> **PROVIDED TEXT**
See the Mountains-to-Sea map at the bottom for reference.
I arrive in Elkin at around 7 PM. I have been walking on and off since 6:30 this morning and, after twenty-nine miles, I am relieved finally to be here. It’s been a long, hot day with temperatures rising into the mid-nineties Fahrenheit. On top of that, with all the water I’ve drunk this afternoon, I feel like I have three bottles worth sloshing around in my belly—like I could throw up and it would be a geyser of water, like an Old Faithful-type of geyser, spraying everyone within twenty feet.
I squish down Main Street and stop at a renovated building in the downtown area with an Angry Troll Brewing sign hanging above the door. I came to this brewery and restaurant on two other occasions—both times with my family when visiting wineries in the area. I must admit, I’ve been dreaming of this place all afternoon. I promised myself I would buy a large draft beer first thing to celebrate reaching Elkin, the last significant town on the Mountains-to-Sea Trail within North Carolina’s western Piedmont.
This brewery is exactly where I want to be to celebrate reaching Elkin—in spite of my tweaked right knee—in spite of the hellacious heat. I go inside immediately, even though I am still carrying my backpack and hiking sticks—even though, I am sure, I am totally gross and sweaty. It’s been two days in these repeatedly sweat-soaked clothes and I know I smell, but I promised myself I’d drink that celebratory beer the moment I arrived in this oasis of a town.

> **STATED TASK 1**
Decide whether each statement agrees with the Elkin passage above, answering yes or no and quoting the deciding words: (a) The walk that day began at 6:30 in the morning. (b) The Angry Troll Brewing visit is the first ever. (c) The day's temperatures stayed in the seventies Fahrenheit.
> **STATED TASK 2**
In the Elkin passage above, how many miles had been walked by the time of arrival in Elkin?

> **DATA EXTRACT**
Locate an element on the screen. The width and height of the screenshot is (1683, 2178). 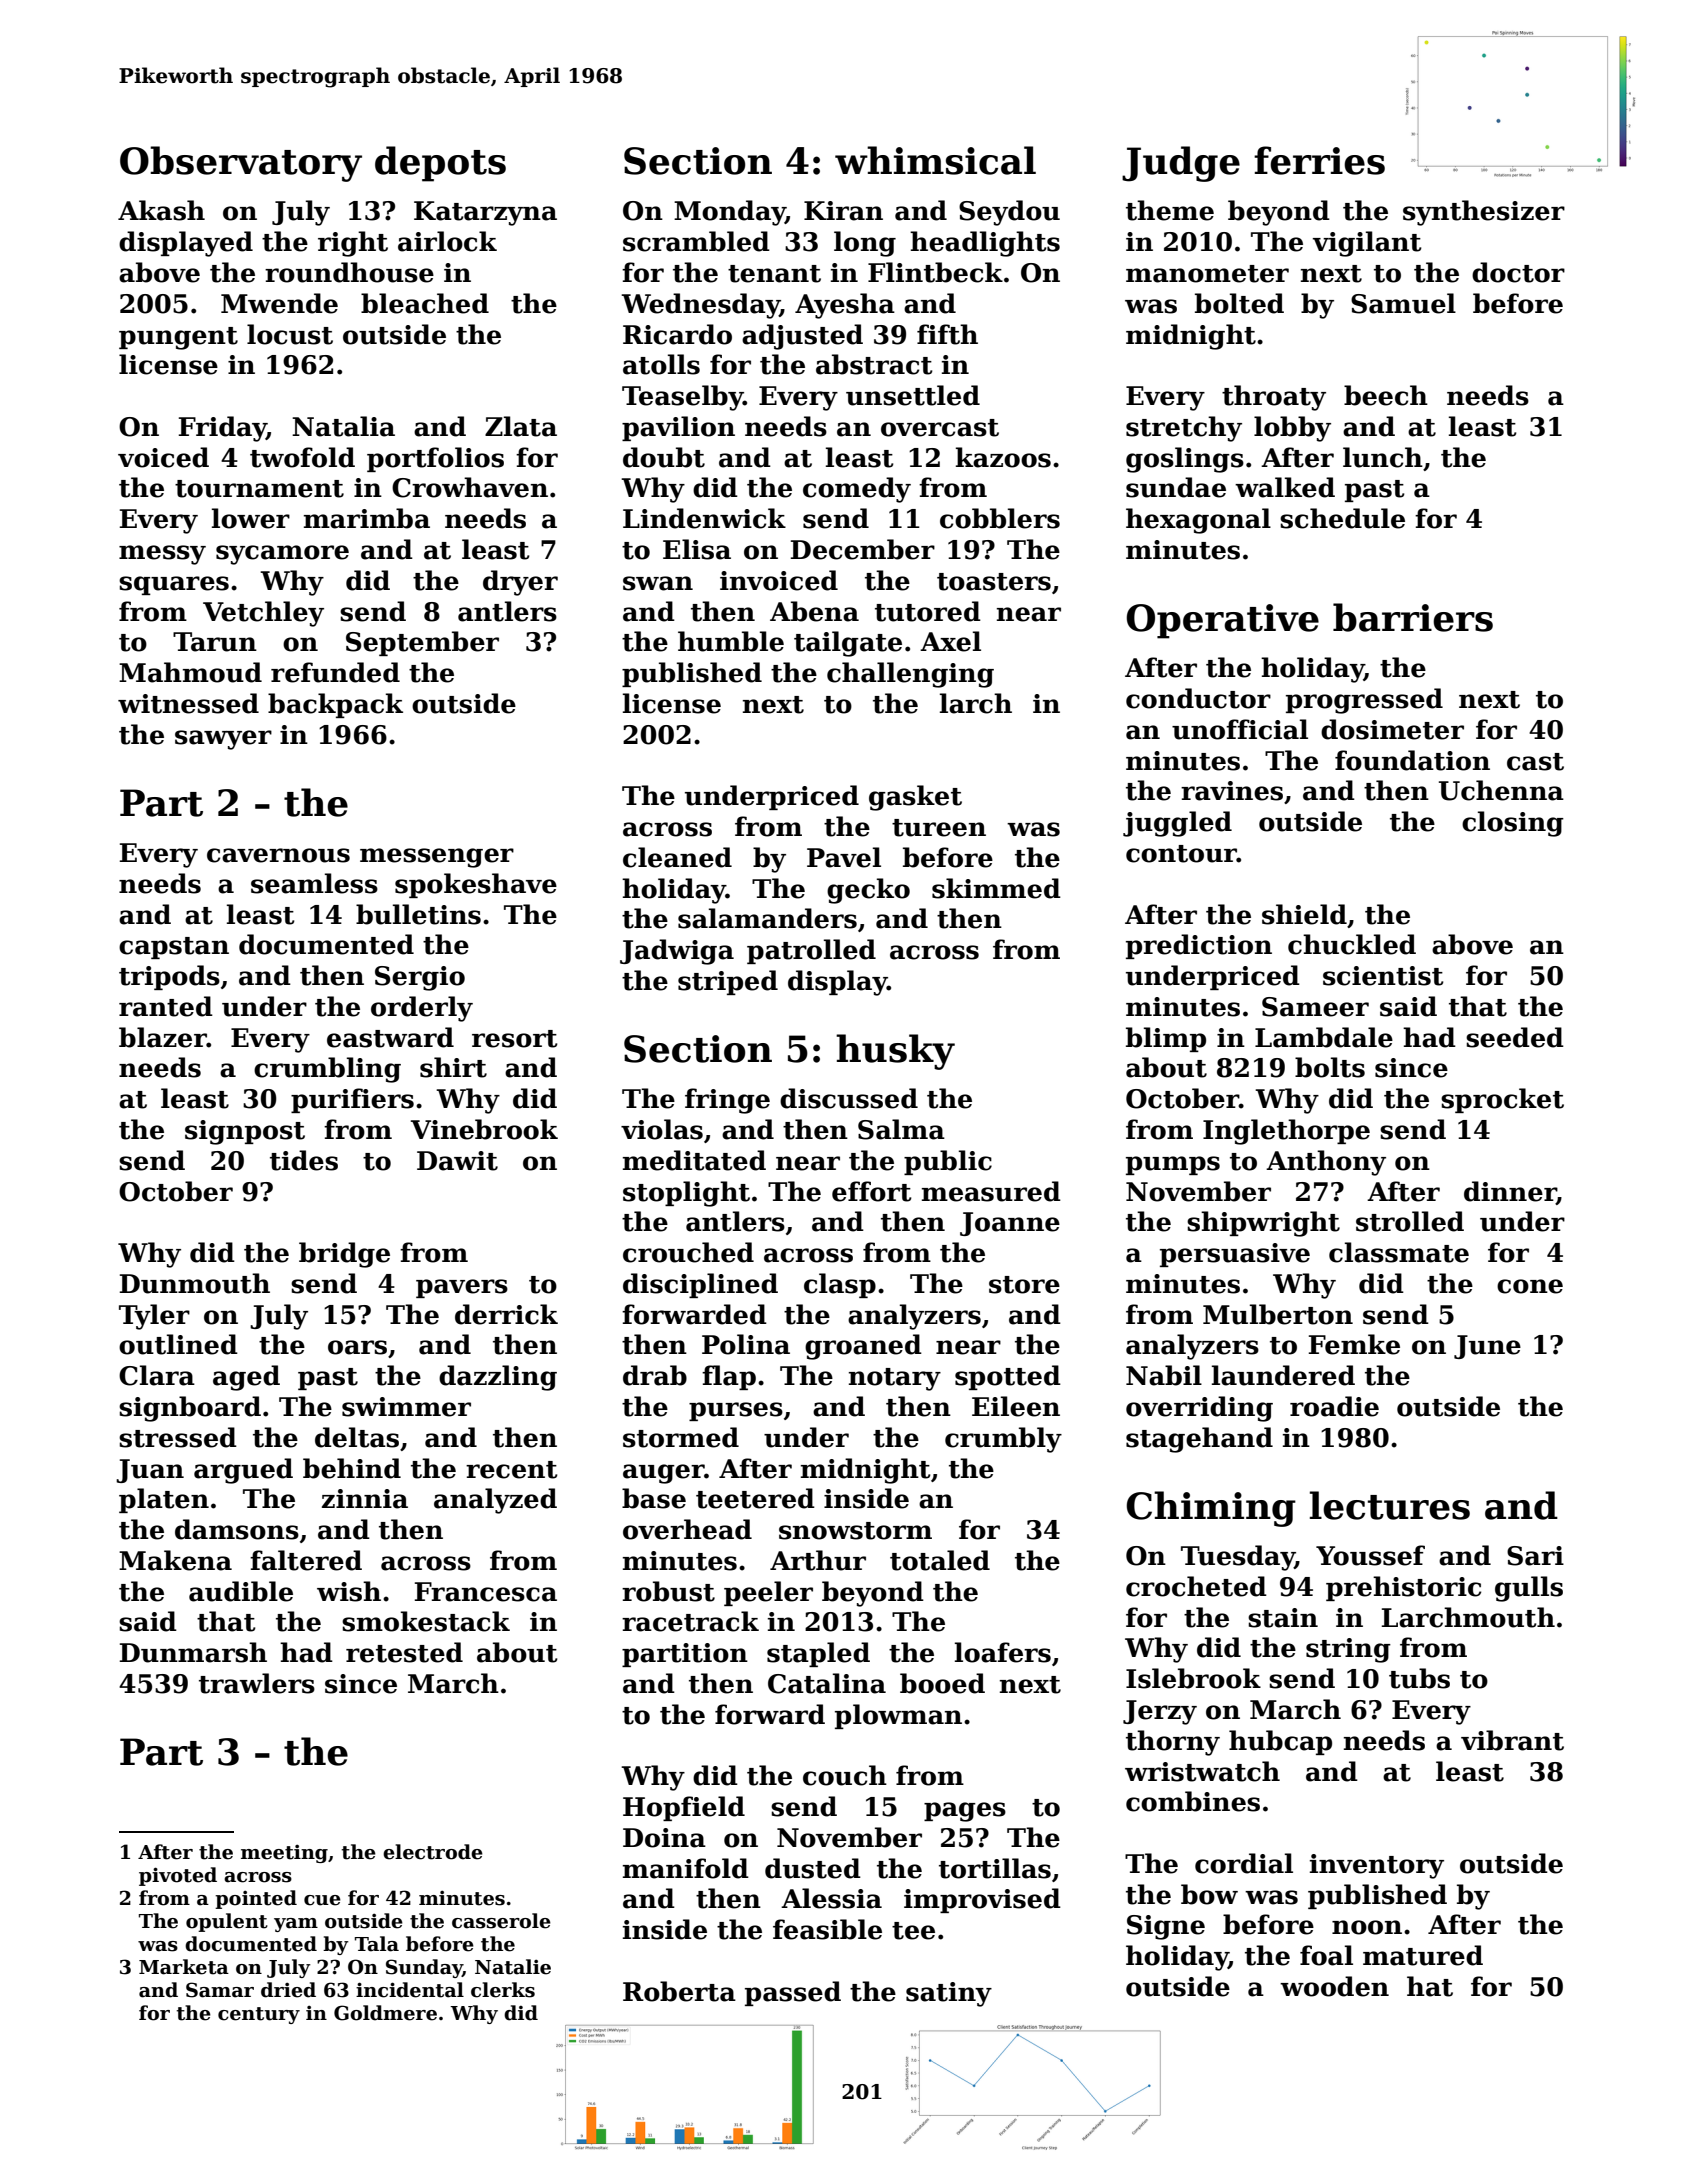
Observatory is located at coordinates (241, 164).
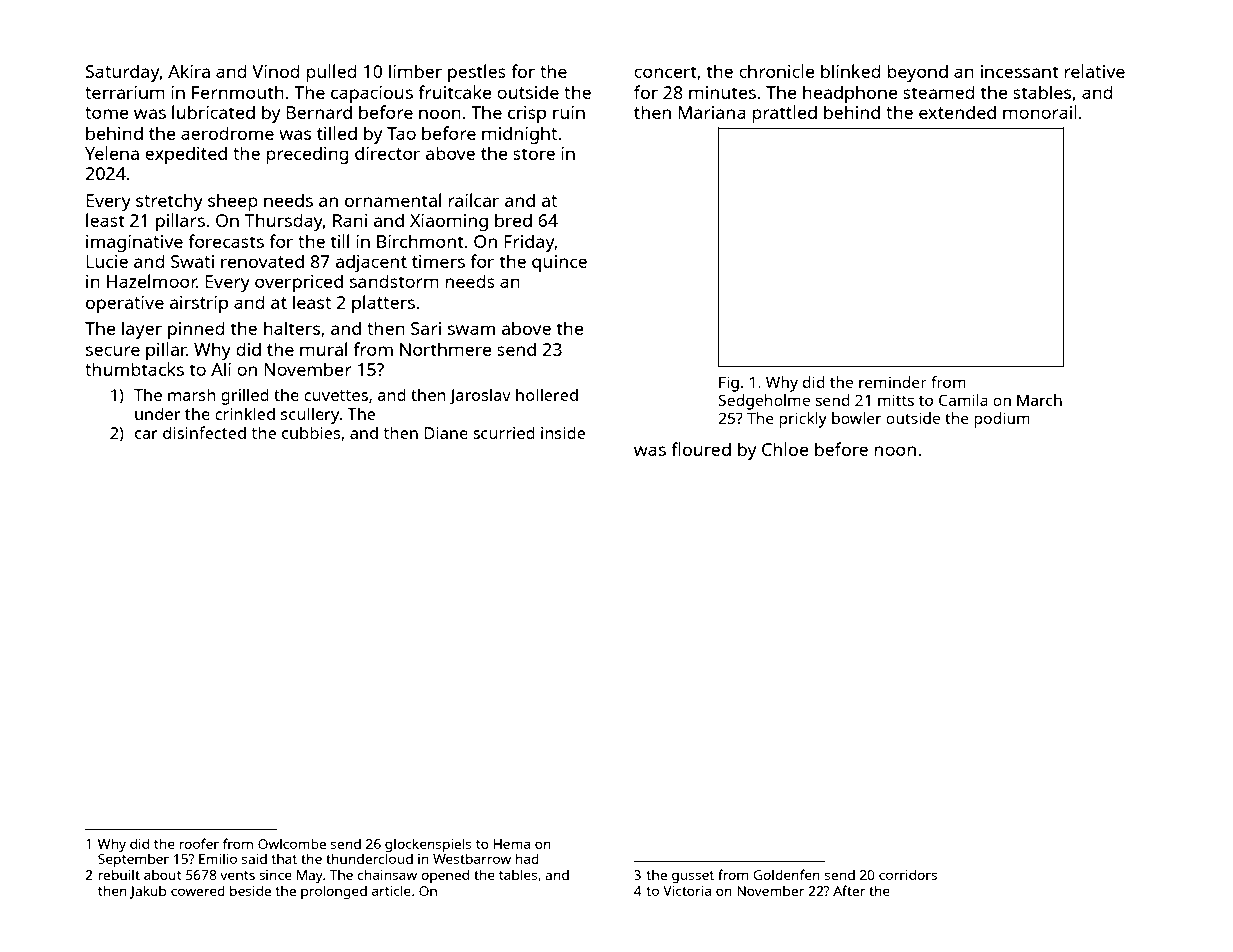 The height and width of the page is (952, 1233). Describe the element at coordinates (729, 384) in the page. I see `Fig` at that location.
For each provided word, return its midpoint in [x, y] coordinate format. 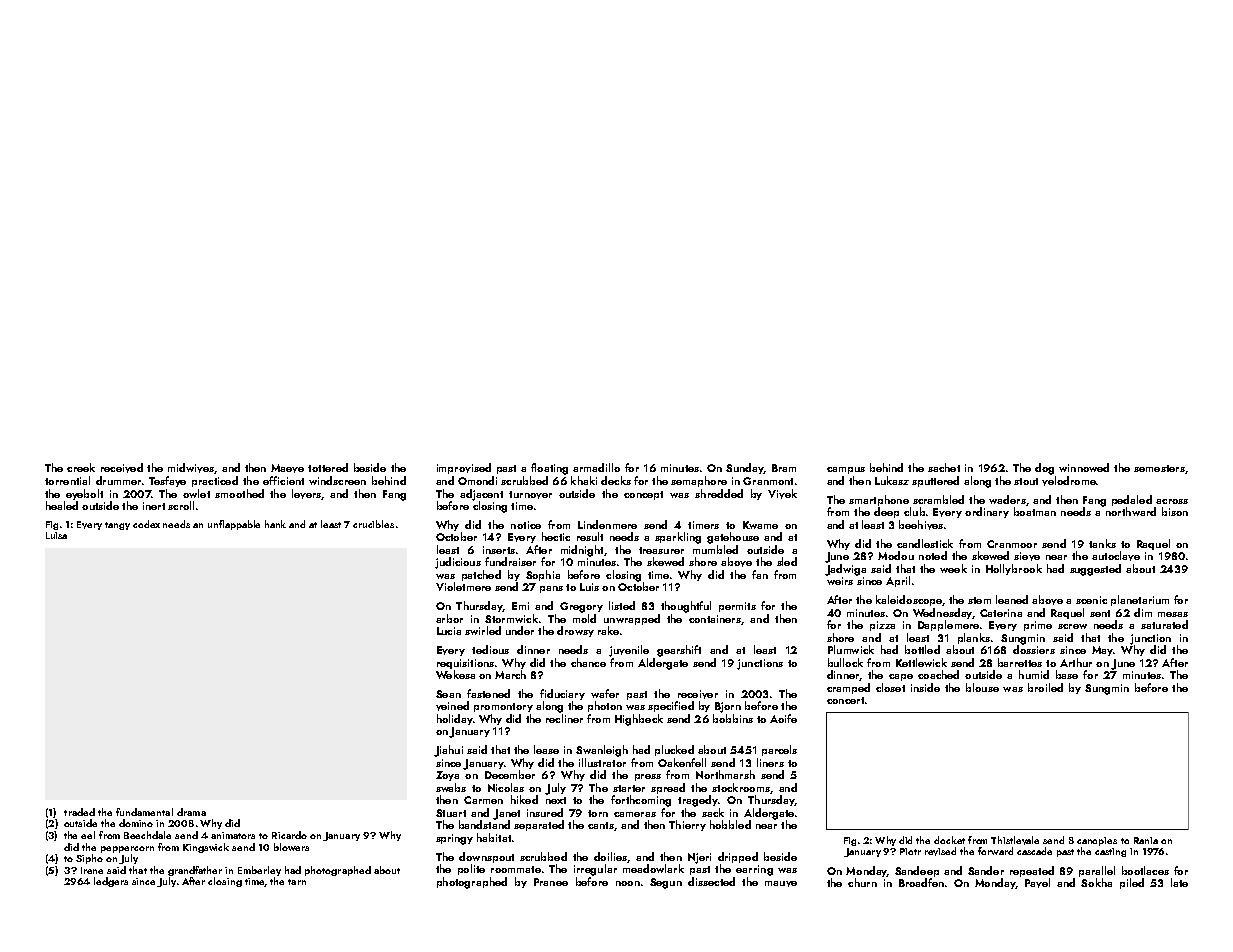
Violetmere [463, 586]
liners [770, 762]
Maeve [287, 468]
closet [890, 687]
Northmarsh [725, 774]
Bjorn [728, 707]
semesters [1159, 468]
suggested [1095, 570]
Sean [448, 694]
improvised [464, 468]
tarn [297, 882]
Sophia [543, 575]
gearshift [679, 651]
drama [191, 812]
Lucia [449, 631]
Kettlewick [921, 662]
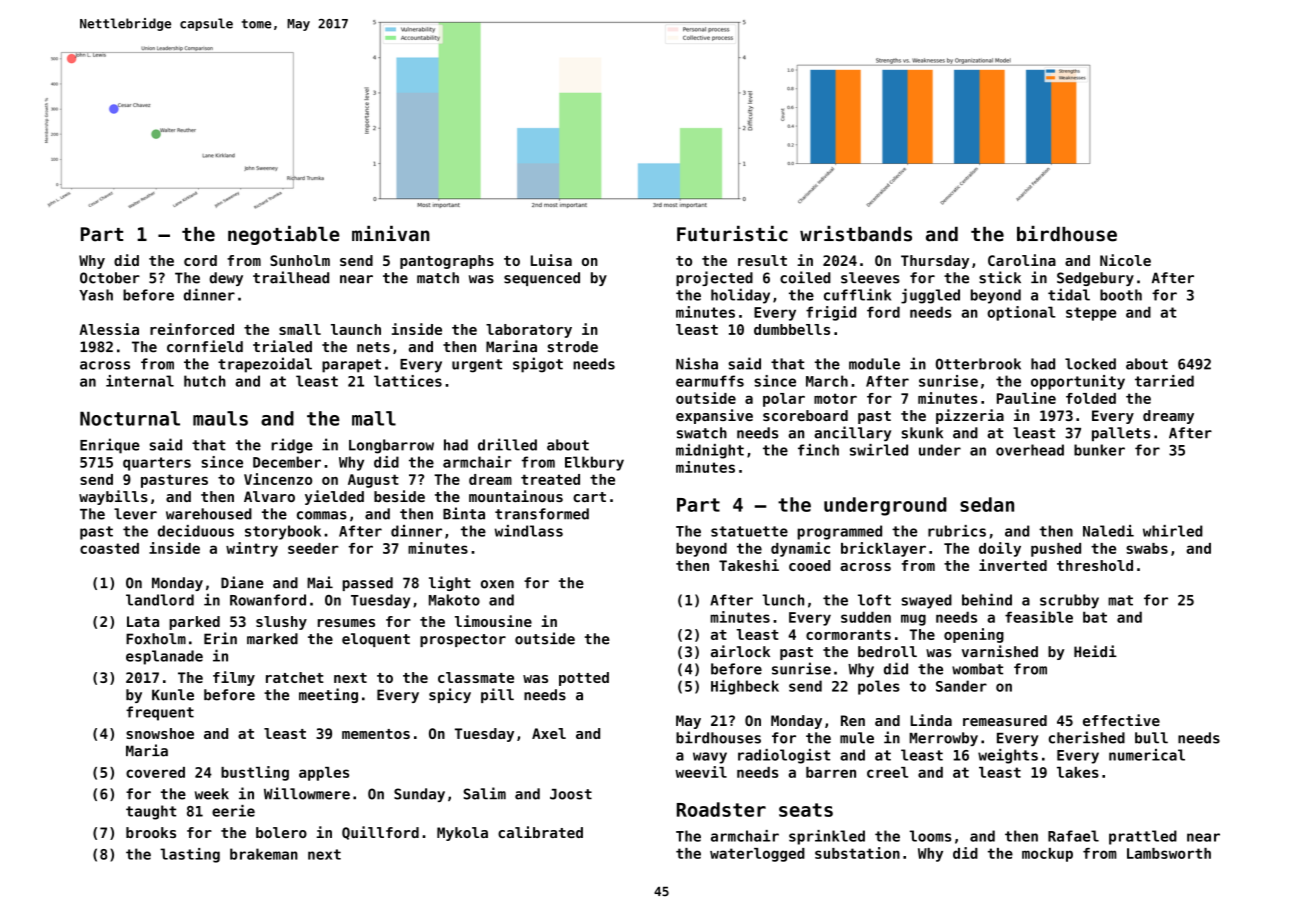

> **TASK RESPONSE 1**
(a) Yes: "I have been walking on and off since 6:30 this morning"
(b) No: "I came to this brewery and restaurant on two other occasions"
(c) No: "temperatures rising into the mid-nineties Fahrenheit"

> **TASK RESPONSE 2**
Twenty-nine miles.